Yes, Kentucky Medicaid covers dentures for adults over age 21. Both full and partial dentures are included benefits, though they require prior authorization from your dentist before the work begins. Coverage allows for a new set once every five years.
What’s Covered for Adults
Kentucky Medicaid’s adult dental benefit is limited compared to what children receive, but it does include several key services: oral exams, emergency visits, X-rays, extractions, fillings, implants, and dentures. For dentures specifically, the state covers complete (full) dentures for both the upper and lower jaw, as well as resin-base partial dentures for both jaws.
The five-year replacement rule applies to both full and partial dentures. If your dentures are less than five years old, Medicaid will not pay for a brand-new set. That said, repairs and adjustments are covered on a separate schedule (more on that below), so you’re not stuck if something breaks in the meantime.
Prior Authorization Is Required
You can’t simply walk into a dentist’s office and get dentures covered on the spot. Your dentist must submit a prior authorization request to Medicaid (or your managed care plan) before starting the work. This means the dentist will need to document why dentures are medically necessary, typically through clinical notes and X-rays. The approval process happens before your dentures are made, so expect at least one initial visit before things move forward.
If you skip this step or see a provider who doesn’t handle the authorization, you could end up responsible for the full cost. Make sure your dentist confirms the prior authorization is approved before any lab work begins.

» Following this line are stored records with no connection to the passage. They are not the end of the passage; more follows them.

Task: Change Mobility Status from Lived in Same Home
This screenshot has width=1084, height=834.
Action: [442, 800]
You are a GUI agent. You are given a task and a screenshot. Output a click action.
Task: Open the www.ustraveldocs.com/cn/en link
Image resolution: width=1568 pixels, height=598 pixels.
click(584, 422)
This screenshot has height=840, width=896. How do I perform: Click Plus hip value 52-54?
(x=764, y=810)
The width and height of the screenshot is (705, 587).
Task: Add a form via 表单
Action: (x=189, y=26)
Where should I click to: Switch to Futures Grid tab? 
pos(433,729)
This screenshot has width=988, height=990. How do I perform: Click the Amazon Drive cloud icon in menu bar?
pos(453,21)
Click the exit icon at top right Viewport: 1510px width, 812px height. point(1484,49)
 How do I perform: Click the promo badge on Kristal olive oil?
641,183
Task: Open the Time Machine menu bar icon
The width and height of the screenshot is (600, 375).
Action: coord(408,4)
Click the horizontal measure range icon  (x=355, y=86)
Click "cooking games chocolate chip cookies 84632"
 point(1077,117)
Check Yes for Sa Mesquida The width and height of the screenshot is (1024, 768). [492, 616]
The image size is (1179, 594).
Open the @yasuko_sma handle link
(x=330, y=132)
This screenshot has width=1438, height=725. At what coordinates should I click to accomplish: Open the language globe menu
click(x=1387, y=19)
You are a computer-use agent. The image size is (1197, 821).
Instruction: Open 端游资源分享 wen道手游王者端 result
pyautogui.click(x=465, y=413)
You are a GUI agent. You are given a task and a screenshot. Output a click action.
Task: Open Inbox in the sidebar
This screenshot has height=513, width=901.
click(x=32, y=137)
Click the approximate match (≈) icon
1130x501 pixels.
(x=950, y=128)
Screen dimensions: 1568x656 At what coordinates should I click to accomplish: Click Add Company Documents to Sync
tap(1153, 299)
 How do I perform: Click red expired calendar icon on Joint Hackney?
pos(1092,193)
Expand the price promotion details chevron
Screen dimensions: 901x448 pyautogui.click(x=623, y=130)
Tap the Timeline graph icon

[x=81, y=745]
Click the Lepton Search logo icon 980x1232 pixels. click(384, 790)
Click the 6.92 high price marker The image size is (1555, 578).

Repairs, Adjustments, and Relines
Kentucky Medicaid also covers ongoing maintenance for your dentures, which matters because dentures need regular upkeep as your mouth changes shape over time. Here’s what’s included:
- Adjustments: Covered once per 12 months for each denture (upper or lower, complete or partial). These address minor fit issues.
- Repairs: Broken denture bases can be repaired once per 12 months per jaw. Broken teeth on a denture can be replaced individually, also once per 12 months per tooth. Broken clasps on partial dentures are covered at the same frequency.
- Relines: Both direct relines (done chairside at the office) and indirect relines (sent to a lab) are covered once per 12 months. A reline reshapes the inside surface of the denture to improve fit, which becomes necessary as your gums and bone naturally change after tooth loss.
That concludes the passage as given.